7.10.2008

they've got to be MESSING with us!!!

they have to be pulling our leg(s), yanking our (communal) chain, totally tweaking our mind(s): as if CROCS weren't bad enough (loving disclaimer: for those of you that DO wear crocs, i dont discriminate, i understand that they are comfortable, etc. some people have to wear them for work, etc...) but NOW THEY'RE MAKING A HIGH HEEL??????????????????????? oh wow. and their line is "its hard to believe the parents were ugly", what is SERIOUSLY hard to believe it??? hahahaha. no way. this is true garbage. albeit comfy garbage. but come on. i cant wait to see someone wearing these in the mall or on the street. i promise you (two) readers that i will ask her (or him) if they are comfortable. i will kindly request that they give me five one-word descriptions of just how amazing their new "fashionable" crocs are.

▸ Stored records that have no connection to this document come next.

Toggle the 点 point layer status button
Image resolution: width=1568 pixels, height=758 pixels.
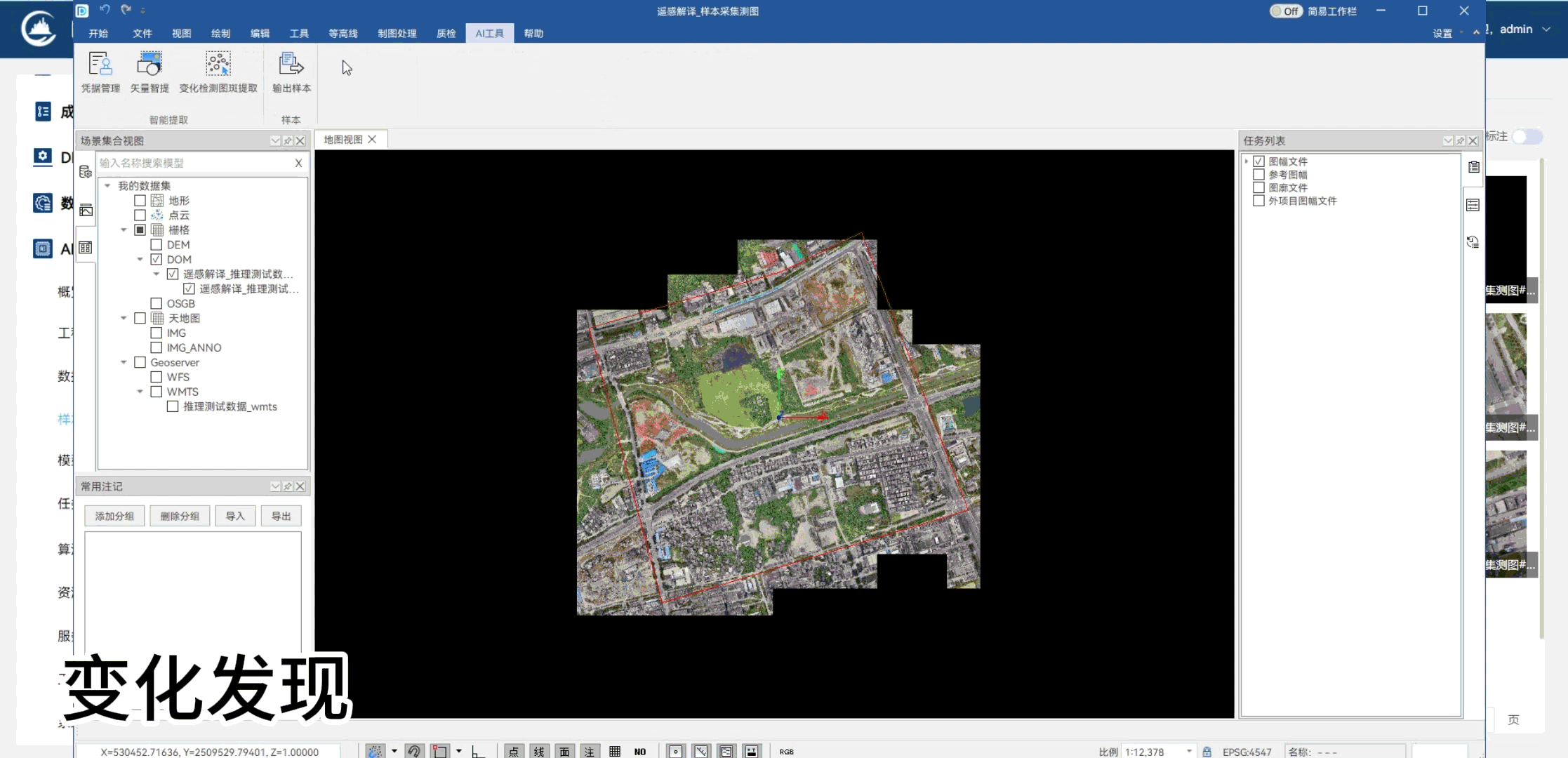coord(514,751)
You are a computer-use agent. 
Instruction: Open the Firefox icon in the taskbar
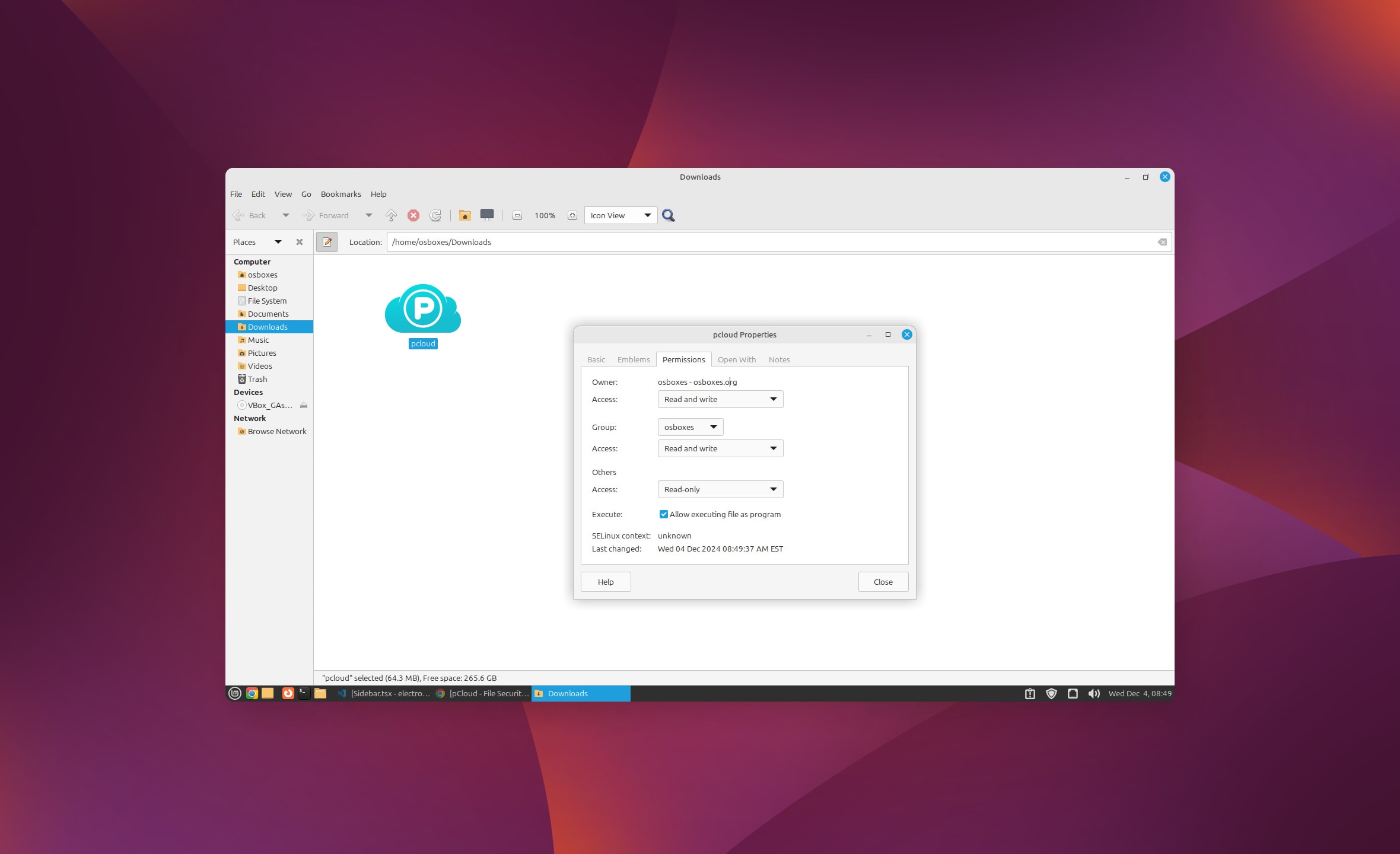click(x=288, y=693)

i do believe that my and mr. davis' fashion sense is far superior:


5 comments:

montague said...

i hate crocs. these are just... revolting. i hate them with the same passion that i hate uggs.

SAMIMI-EXTREMIE said...

amy JOON! that is SUCH a good call! uggs are the WORST. i think uggs and crocs are from the same messed up family! thank you for your solidarity.

xoxo.

flashlightfaces said...

i think i just threw up a little

Unknown said...

you won't believe this! i just met this odd, surprisingly sexy, little aussie a few days ago and when i mentioned i used to design for dianne von furstenberg she flipped out and whipped out seventeen pamphlets of her designs... yes, they were the renovation of crocs.

first i started laughing a little bit like it was a joke, then i quickly silenced it and the conversation went as follows:
me, crying and laughing at the same time: "wow, comfort and fashion combined?!? where did you come up with such an awesome and innovative idea?"
her, well you know, it was just time for crocs to freshen up, you know? we call this the intersection of fashion and comfort"
me, "toooootally"
her, "and look at this one, and this one, and this one"
me, shaking and wiping away tears, "who new plastic could look so much like pleather, eh?"
her, "yes, i'm especially proud of the mint green ones..."

This went on till I felt too guilty to continue, then she left me the wastes of paper/pamphlets, with delias type font and names of boots such as, racy rocker, sexy snowbunny, simmering sister, mischievous minx, and my favorite: complicated contessa.

SAMIMI-EXTREMIE said...

holy man, that is AMAZING. i cannot even believe that. i seriously would have paid like, $3000 to see that scene. i cant believe you held on that long. you are a strong, strong woman, kylie.

thanks for sharing your grand story. we have all benefited. i'm not even kidding. xoxoxo.